Amidst protests, Apple bans hazardous chemicals – Benzene and n-hexane – from its iDevices assembly line.
On Wednesday, August 13, 2014, Apple announced that it is going to ban the use of benzene and n-hexane in the final assembly of all its devices. Both the chemicals are known to pose grave health risks. Apple conducted a 4-month long audit at 22 of its factories and found the chemicals only at 4 of its factories. While it claimed that the chemicals found at the 4 factories were within the normal safety levels, they still went ahead with the ban.
The issue came to light 5 months ago, when activist groups – China Labor Watch and Green America – petitioned the tech giant to cease the use of these chemicals. According to the US Environmental Protection Agency, benzene is a carcinogen that is known to cause leukemia and other blood disorders, while n-hexane can cause nerve damage.

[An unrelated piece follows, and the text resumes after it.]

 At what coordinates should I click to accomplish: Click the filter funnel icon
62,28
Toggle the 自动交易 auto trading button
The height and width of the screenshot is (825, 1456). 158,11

However, even though the use of these chemicals in the final assembly stag has been banned completely, they will still be used in the early stages of production. Apple has lowered the maximum amount allowed in this stage. These substances are usually found in cleaning solvents.
Apple’s Vice President of Environmental Initiatives, Lisa Jackson said, “This is doing everything we can think of to do to crack down on chemical exposures and to be responsive to concerns.”
In recent times, Apple has been heavily criticized for neglecting labor violations in its suppliers’ factories. Apple has maintained it is committed to providing safe working conditions for all its employees and this decision by them is evidence of that fact.